HARI ini, hari kemalanganku. Semua mahkluk mengejekku. Kata-kata serapah tergelincir dari mulut mereka yang bau. Caci. Maki. Jadi adonan lezat bagi orang-orang yang suka mengalihkan tanggung jawab. Aku seperti berada di pucuk Golgota. Burung manyar menjerit arogan. Jeritan pelecehan. Kematian sebentar lagi tiba bersama kemarau panjang. Kemarau yang menghajar hutan-hutan dan ladang-ladang pangan. Membuatnya layu, mandul, dan tak berarti. Seperti diriku yang sekarang ini, pohon yang tidak berarti. Pohon mandul. Tanpa buah. Siap ditebang dan dicampakkan ke perapian bersama pelepah gandum yang membusuk dimakan belalang.

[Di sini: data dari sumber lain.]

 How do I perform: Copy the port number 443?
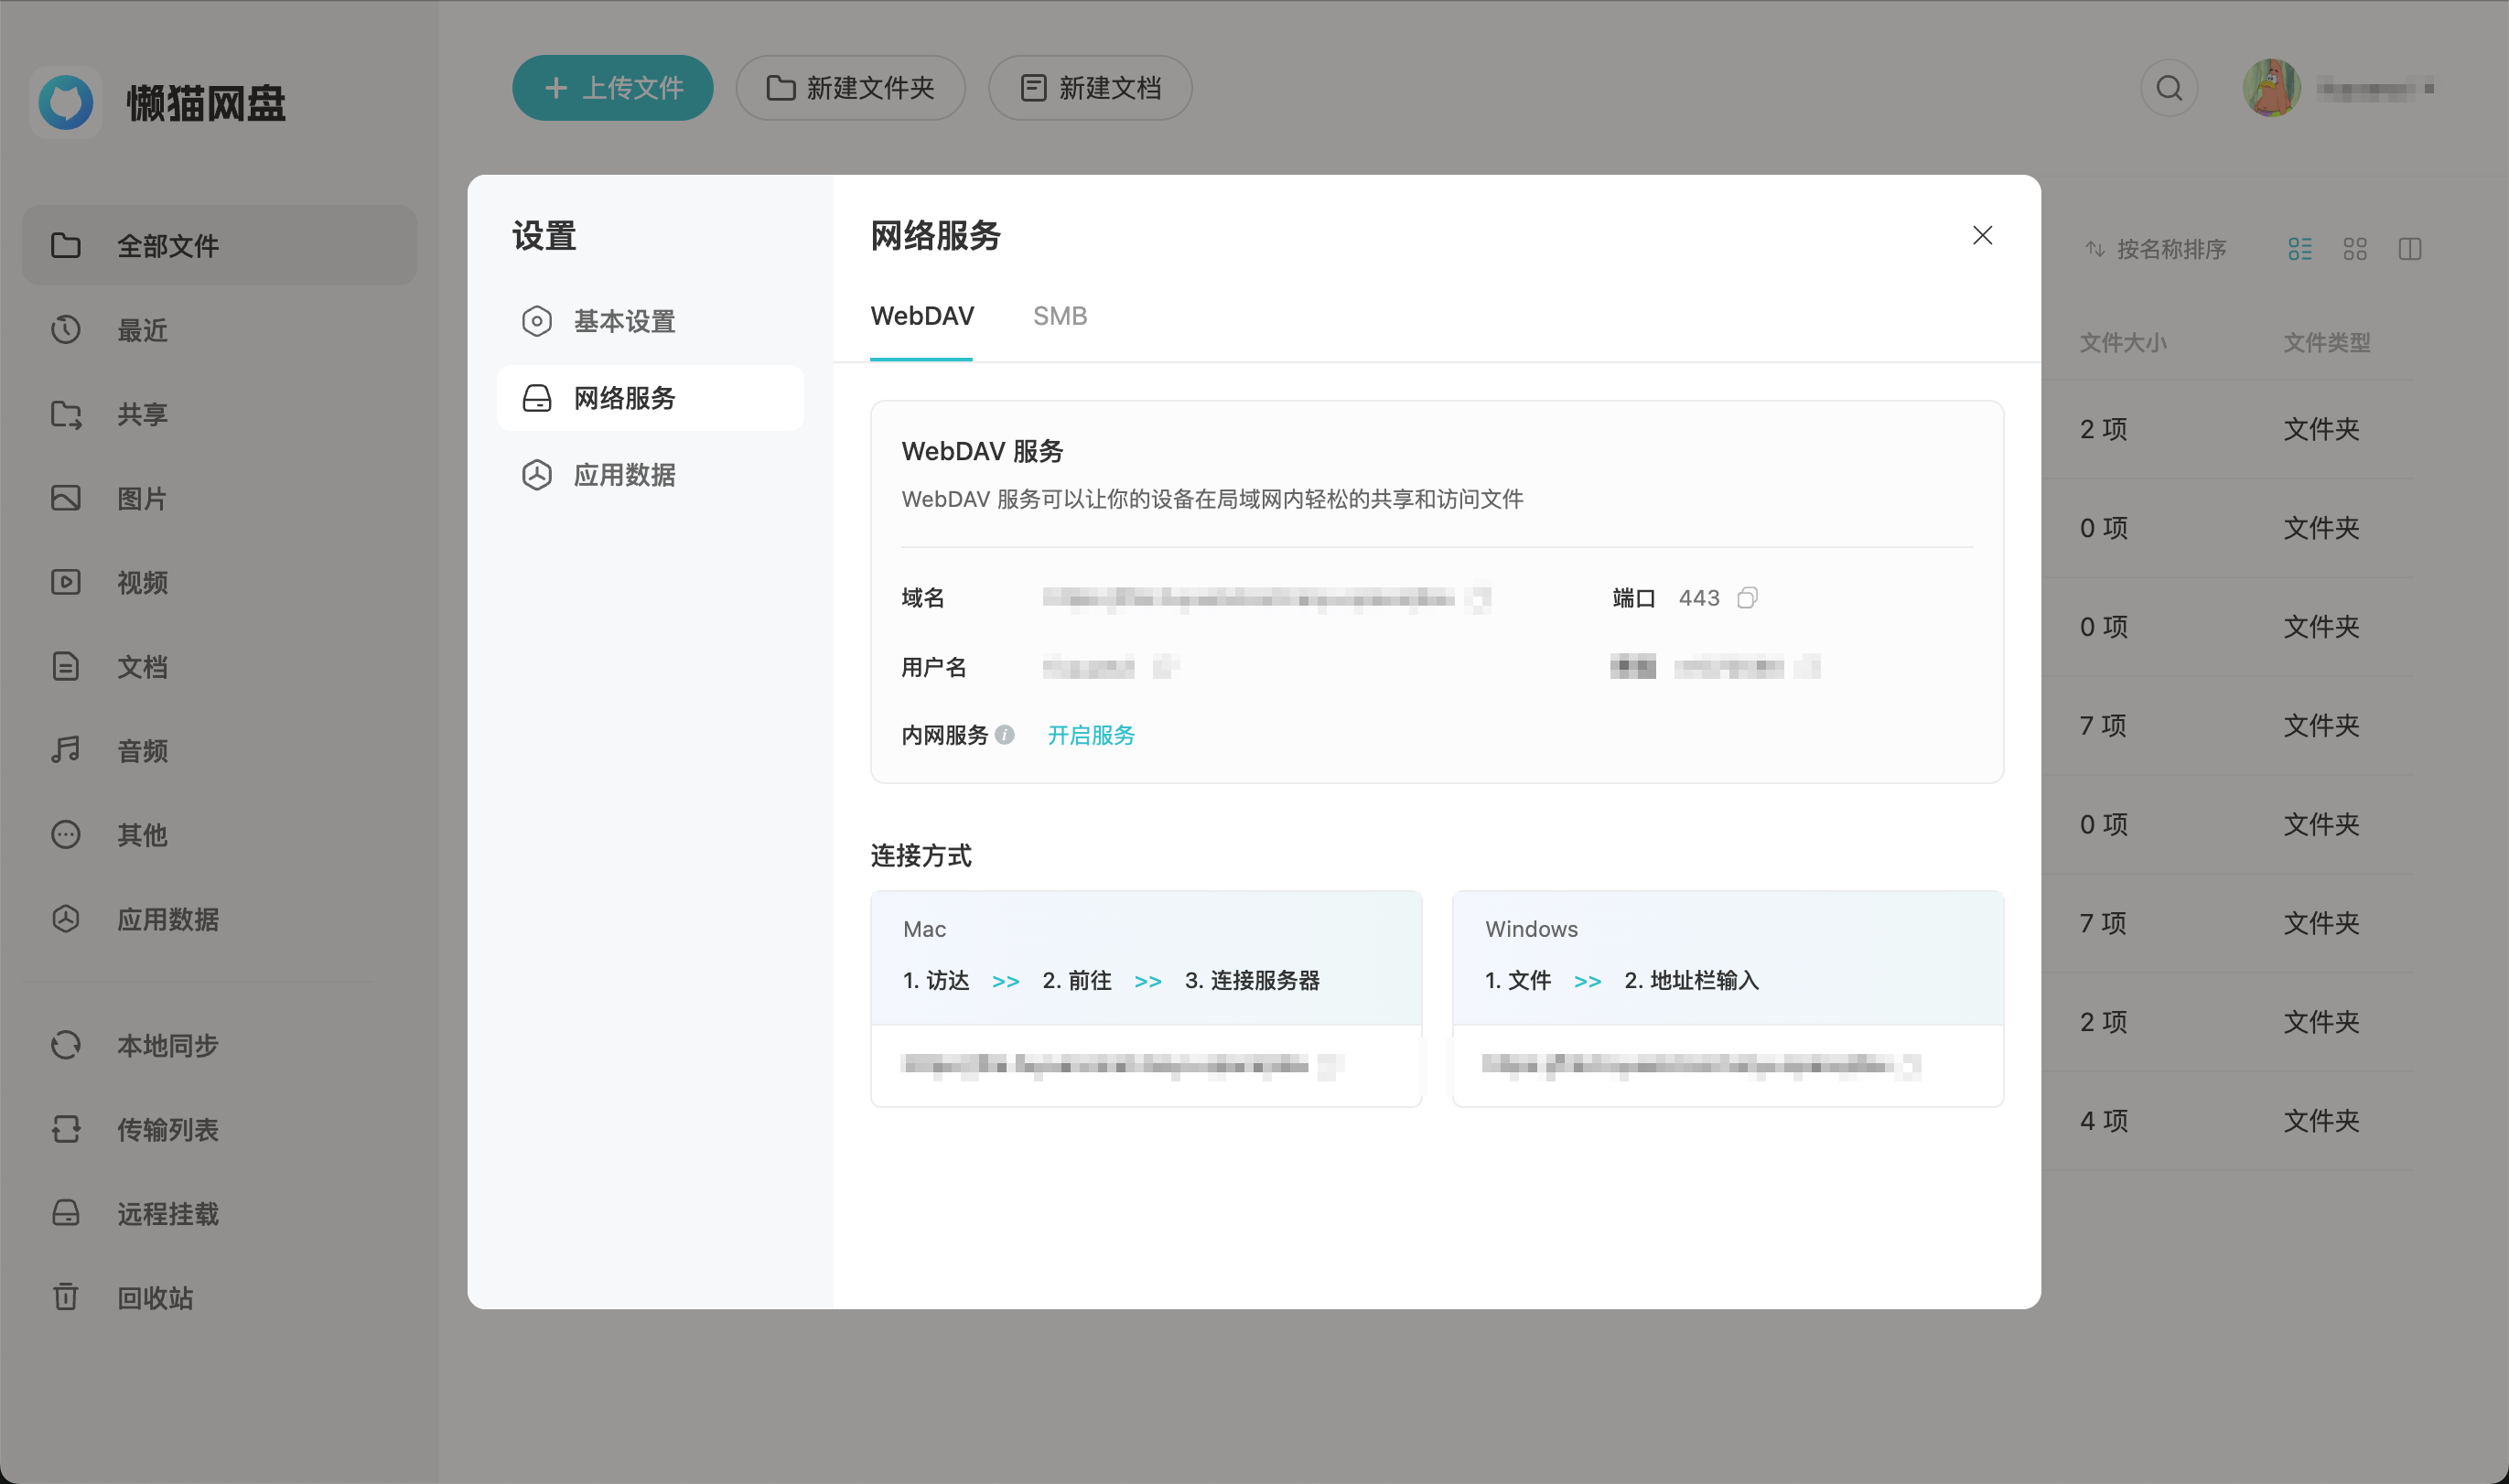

Aku benci manusia. Mereka terlalu pandai, tapi juga licik. Culas dan munafik. Lantaran ulah mereka, pemilik kebun membenciku. Semua membenciku. Aku disalahkan karena aku mandul. Aku dianggap seperti gulma dan ilalang yang merusak kebun. Tiada buah yang bertumbuh di ranting-rantingku. Tiada laba yang bisa dipetik dari tangan para saudagar. Aku layu. Aku renta. Tapi, apakah ini salahku sampai pemilik kebun memvonis mati diriku? Parang sudah diasah. Tungku perapian sudah disiapkan.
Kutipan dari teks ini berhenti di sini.